Retype the rows below exactly, starting with the line that contains "the ConsoleApplication1.Core.Process(string) link" and continuing up to and including the line that contains "pyautogui.click(x=407, y=45)".

[Rows of pointing data]
┄┄┄┄┄┄┄┄┄┄
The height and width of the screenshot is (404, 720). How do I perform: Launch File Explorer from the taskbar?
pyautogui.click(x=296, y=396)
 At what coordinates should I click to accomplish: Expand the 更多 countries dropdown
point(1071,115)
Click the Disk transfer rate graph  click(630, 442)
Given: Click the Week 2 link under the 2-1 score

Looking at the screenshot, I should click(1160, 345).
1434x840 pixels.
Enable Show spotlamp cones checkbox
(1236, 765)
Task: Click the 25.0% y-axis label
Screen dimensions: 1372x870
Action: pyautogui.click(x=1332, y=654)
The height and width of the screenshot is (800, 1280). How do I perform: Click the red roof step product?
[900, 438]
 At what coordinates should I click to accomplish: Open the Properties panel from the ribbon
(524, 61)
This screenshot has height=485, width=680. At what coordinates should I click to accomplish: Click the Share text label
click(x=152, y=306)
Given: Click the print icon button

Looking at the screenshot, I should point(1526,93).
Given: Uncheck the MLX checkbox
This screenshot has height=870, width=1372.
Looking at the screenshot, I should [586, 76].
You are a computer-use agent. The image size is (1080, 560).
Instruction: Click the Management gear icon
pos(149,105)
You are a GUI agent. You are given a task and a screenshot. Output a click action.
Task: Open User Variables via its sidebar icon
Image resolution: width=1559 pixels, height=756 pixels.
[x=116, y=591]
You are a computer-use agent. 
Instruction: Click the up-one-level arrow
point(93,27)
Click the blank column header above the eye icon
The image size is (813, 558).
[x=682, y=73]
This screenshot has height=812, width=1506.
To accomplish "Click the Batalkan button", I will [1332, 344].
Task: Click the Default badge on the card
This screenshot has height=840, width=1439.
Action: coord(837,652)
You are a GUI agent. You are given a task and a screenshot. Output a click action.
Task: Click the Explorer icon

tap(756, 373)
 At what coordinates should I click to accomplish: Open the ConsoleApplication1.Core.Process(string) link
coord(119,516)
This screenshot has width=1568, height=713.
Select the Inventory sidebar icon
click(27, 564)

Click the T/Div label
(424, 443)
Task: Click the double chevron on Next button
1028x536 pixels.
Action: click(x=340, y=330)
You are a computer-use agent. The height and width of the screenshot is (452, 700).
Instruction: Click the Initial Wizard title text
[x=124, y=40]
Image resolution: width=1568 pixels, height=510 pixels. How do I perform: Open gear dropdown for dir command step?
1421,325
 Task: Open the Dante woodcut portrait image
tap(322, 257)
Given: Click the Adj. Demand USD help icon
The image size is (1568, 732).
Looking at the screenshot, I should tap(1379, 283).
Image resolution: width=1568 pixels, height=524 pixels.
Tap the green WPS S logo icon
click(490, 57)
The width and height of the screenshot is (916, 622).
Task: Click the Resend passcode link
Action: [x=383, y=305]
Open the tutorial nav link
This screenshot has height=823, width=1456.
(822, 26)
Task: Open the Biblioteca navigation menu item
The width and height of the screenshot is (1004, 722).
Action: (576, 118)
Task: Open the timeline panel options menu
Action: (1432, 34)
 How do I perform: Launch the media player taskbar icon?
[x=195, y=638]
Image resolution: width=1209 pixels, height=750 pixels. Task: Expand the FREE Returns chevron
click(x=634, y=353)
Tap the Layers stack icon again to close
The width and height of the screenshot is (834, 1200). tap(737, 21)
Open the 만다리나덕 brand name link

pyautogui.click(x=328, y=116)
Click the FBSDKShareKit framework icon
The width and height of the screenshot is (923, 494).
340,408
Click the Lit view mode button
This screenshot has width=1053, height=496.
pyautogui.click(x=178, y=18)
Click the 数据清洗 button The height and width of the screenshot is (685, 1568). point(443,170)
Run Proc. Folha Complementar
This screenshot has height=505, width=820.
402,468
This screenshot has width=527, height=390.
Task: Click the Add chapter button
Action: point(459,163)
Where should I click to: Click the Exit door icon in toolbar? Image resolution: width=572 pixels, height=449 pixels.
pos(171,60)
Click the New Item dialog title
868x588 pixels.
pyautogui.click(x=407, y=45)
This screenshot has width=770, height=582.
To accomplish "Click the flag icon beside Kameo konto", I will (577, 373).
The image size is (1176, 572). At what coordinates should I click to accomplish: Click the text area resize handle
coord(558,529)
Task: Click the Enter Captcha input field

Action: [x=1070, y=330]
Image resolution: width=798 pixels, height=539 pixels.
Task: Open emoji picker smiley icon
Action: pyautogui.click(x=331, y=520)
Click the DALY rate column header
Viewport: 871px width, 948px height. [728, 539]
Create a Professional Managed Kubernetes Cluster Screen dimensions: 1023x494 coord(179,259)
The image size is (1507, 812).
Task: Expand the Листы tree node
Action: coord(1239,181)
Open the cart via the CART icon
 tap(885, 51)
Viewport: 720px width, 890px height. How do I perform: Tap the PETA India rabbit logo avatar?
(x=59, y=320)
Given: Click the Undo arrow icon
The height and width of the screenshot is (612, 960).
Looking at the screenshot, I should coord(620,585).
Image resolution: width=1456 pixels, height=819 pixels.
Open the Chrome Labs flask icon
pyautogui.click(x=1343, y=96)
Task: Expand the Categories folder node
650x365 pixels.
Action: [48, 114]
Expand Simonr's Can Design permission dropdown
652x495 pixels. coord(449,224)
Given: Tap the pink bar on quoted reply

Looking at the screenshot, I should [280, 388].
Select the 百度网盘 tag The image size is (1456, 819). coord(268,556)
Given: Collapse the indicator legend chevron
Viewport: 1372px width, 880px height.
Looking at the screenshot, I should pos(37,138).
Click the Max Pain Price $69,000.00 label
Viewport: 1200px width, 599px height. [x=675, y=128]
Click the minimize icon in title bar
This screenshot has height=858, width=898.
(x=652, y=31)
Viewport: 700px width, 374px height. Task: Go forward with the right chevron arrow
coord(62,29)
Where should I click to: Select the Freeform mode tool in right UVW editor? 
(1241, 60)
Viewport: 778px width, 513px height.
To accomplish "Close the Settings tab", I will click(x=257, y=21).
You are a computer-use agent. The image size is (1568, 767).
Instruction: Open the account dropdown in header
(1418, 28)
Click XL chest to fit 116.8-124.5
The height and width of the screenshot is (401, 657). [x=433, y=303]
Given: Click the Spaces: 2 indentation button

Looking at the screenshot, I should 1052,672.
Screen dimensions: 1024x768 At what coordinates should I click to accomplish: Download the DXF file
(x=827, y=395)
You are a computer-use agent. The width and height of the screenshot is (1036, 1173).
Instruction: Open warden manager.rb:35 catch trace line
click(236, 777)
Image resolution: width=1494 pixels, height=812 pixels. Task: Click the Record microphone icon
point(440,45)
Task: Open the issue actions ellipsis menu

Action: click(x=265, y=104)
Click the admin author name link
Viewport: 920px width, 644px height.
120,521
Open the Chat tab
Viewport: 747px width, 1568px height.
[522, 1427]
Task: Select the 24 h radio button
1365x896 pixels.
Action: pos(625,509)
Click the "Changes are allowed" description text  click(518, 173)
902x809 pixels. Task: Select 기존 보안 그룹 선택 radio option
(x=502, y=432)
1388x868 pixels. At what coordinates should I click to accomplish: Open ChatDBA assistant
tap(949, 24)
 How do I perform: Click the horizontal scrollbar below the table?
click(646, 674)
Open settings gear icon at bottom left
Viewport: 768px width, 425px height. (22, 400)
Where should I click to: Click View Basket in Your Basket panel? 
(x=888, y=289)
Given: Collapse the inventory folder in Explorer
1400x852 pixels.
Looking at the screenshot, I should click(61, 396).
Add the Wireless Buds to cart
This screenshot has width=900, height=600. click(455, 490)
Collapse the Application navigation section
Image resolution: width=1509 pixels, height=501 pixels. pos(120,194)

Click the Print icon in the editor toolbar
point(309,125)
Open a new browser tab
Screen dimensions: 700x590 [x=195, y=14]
┄┄┄┄┄┄┄┄┄┄
» **SOLUTION TO THIS TASK**
 At what coordinates should I click to accomplish: Open the ConsoleApplication1.Core.Process(string) link
coord(119,516)
This screenshot has width=1568, height=713.
Select the Inventory sidebar icon
click(27, 564)

Click the T/Div label
(424, 443)
Task: Click the double chevron on Next button
1028x536 pixels.
Action: click(x=340, y=330)
You are a computer-use agent. The height and width of the screenshot is (452, 700).
Instruction: Click the Initial Wizard title text
[x=124, y=40]
Image resolution: width=1568 pixels, height=510 pixels. How do I perform: Open gear dropdown for dir command step?
1421,325
 Task: Open the Dante woodcut portrait image
tap(322, 257)
Given: Click the Adj. Demand USD help icon
The image size is (1568, 732).
Looking at the screenshot, I should tap(1379, 283).
Image resolution: width=1568 pixels, height=524 pixels.
Tap the green WPS S logo icon
click(490, 57)
The width and height of the screenshot is (916, 622).
Task: Click the Resend passcode link
Action: [x=383, y=305]
Open the tutorial nav link
This screenshot has height=823, width=1456.
(822, 26)
Task: Open the Biblioteca navigation menu item
The width and height of the screenshot is (1004, 722).
Action: (576, 118)
Task: Open the timeline panel options menu
Action: (1432, 34)
 How do I perform: Launch the media player taskbar icon?
[x=195, y=638]
Image resolution: width=1209 pixels, height=750 pixels. Task: Expand the FREE Returns chevron
click(x=634, y=353)
Tap the Layers stack icon again to close
The width and height of the screenshot is (834, 1200). tap(737, 21)
Open the 만다리나덕 brand name link

pyautogui.click(x=328, y=116)
Click the FBSDKShareKit framework icon
The width and height of the screenshot is (923, 494).
340,408
Click the Lit view mode button
This screenshot has width=1053, height=496.
pyautogui.click(x=178, y=18)
Click the 数据清洗 button The height and width of the screenshot is (685, 1568). point(443,170)
Run Proc. Folha Complementar
This screenshot has height=505, width=820.
402,468
This screenshot has width=527, height=390.
Task: Click the Add chapter button
Action: point(459,163)
Where should I click to: Click the Exit door icon in toolbar? Image resolution: width=572 pixels, height=449 pixels.
pos(171,60)
Click the New Item dialog title
868x588 pixels.
pyautogui.click(x=407, y=45)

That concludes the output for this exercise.